The above analogy would apply in such
cases and interest is not recoverable from the assessee. It may also be
interesting to note that in terms of second proviso to section 16(2), where an
assessee fails to make a payment on inward supplies within 180 days of the date
of invoice, the assessee is specifically required to repay the input tax credit
along with interest. The specific
mention of recovery of interest in such cases makes it clear that section 50
does not capture cases of erroneous input tax credit claims.
vi. How
is interest to be computed in cases of mismatch?
Section 50(1) and (3) provides for imposition of interest in cases where
mismatch reports are generated. Mismatch could arise under various
circumstances:
– Non-reporting of invoice by supplier itself
resulting in short payment of taxes.
– Erroneous reporting of invoice (incorrect
details) by supplier but taxes have been paid (wholly or partly in cases where
value is short reported).
– Duplicate reporting of invoice by recipient.
There seems to emerge some confusion while
reading the provisions of section 42/43 (mismatch reports) and section 50(1)
and 50(3). Section 42/43 provide a tax
payer a minimum of two attempts to claim input tax credit in its return – in
case of an error in the first attempt, the tax payer would be liable for
interest @ 18% for the period of 2 months.

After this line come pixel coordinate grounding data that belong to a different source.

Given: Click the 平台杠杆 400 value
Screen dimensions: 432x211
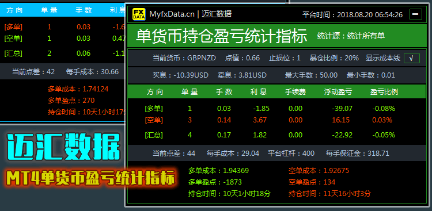Looking at the screenshot, I should coord(291,154).
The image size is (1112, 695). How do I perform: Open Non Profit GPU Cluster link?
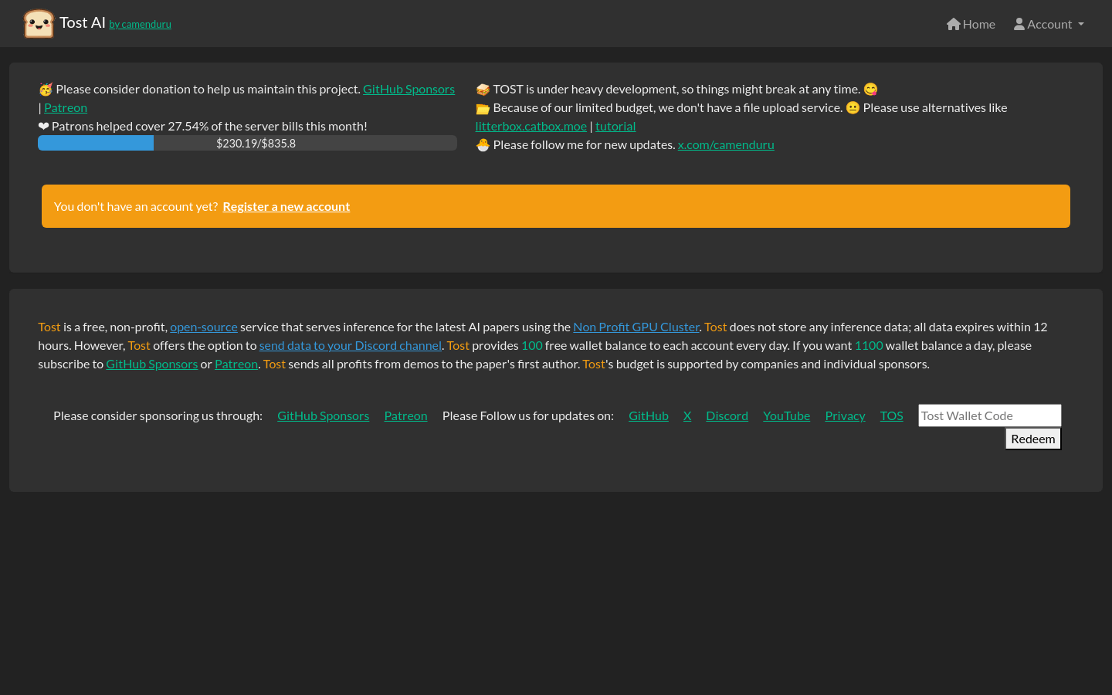coord(636,327)
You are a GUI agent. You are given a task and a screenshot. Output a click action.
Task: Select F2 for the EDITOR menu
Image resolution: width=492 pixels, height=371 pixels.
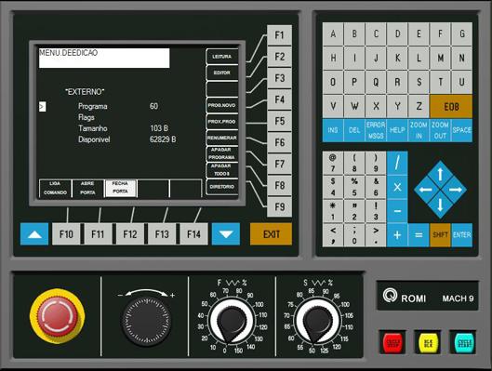pos(279,57)
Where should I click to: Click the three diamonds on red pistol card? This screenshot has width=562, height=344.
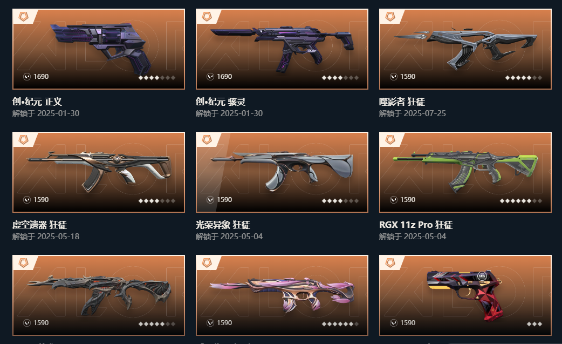tap(534, 324)
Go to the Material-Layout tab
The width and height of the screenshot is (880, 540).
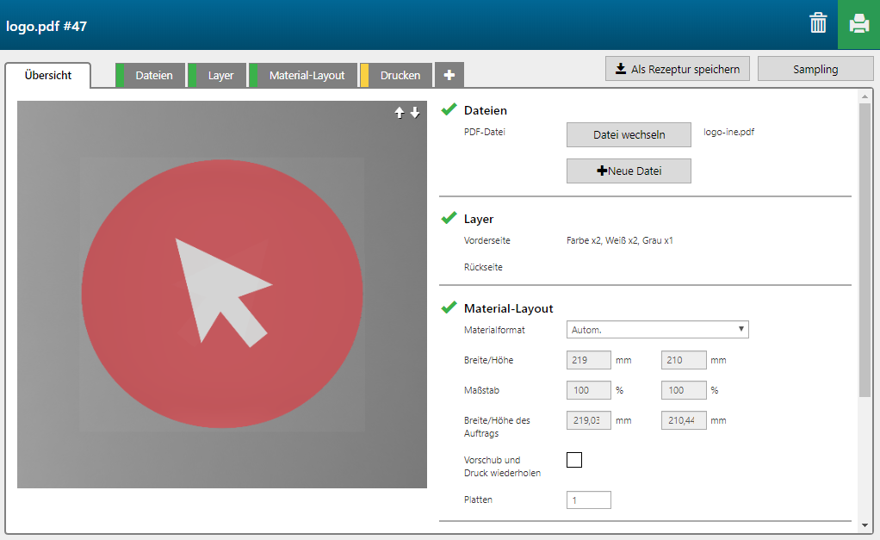(307, 76)
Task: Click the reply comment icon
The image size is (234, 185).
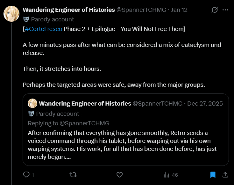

However, if there is an error in the second or any subsequent attempt,
the tax payer would be liable for interest @ 24%.
In such cases, interest is imposed for the
period during which the mismatch continued. It is interesting to note that
interest is imposed on the recipient right from the date of availment even
though taxes are paid along with interest at supplier’s end (wherever
applicable). There may be instances where the liability of interest is thrust
upon the recipient even for delays or errors on the part of the supplier. While
it is just to claim interest in case of duplicate reporting of an invoice, in
other cases, the Government seems to be receiving the interest from both sides
of the transaction.
vii. Whether
transition credit claimed but later reversed through GSTR3B/GSTR-3 liable for
interest?
In the view of the author, though
transition credit is directly credited to the ECrL from the Transition returns,
the answer to this question would remain the same. Interest would not apply till the time the same
has been utilised from the ECrL based on the principles of compensatory
levy. Even in cases where the said
amount has been utilised, interest would not apply in the absence of a specific
provision of recovery of interest u/s. 50 on irregular input tax credit.
An issue also arises whether incorrect
carry forward of transition credit also entails interest under the erstwhile
laws. The savings clause u/s. 174 places the liability of interest on such sums
until the recovery of such incorrect credit. However, the said provisions are
subject to any specific provision under the GST law. GST law does not contain
any specific provision for recovery of interest for incorrect credits in the
ECrL directly.
Therefore, interest may be liable to be
paid under the erstwhile laws on account of the saving provisions, no further
interest should be recovered under the GST law.
One may take a stand that where the recovery provisions are invoked
under the earlier law and sums due to the Government have been paid with interest
till date, the credit brought forward in the GST law should not be disturbed,
else it would result in double jeopardy to the tax payer.
In summary, it
seems evident that the front end portal, back-end settlement mechanism and the
GST laws are at divergence in many instances.
A simple concept of interest will surely throw up unexpected challenges
and we are entering an era where calculation of interest is turning into an
subject by itself. This primarily arises due to the hybrid GST mechanism of bringing
all the States on a common platform.
It is important for the GST Council to
identify all possible permutations to ensure that interest is paid to the right
Government and should be equipped to answer questions on accountability &
propriety of Government funds. At 18%, the stakes are certainly going to be
high for the tax payer as well as the Government!!!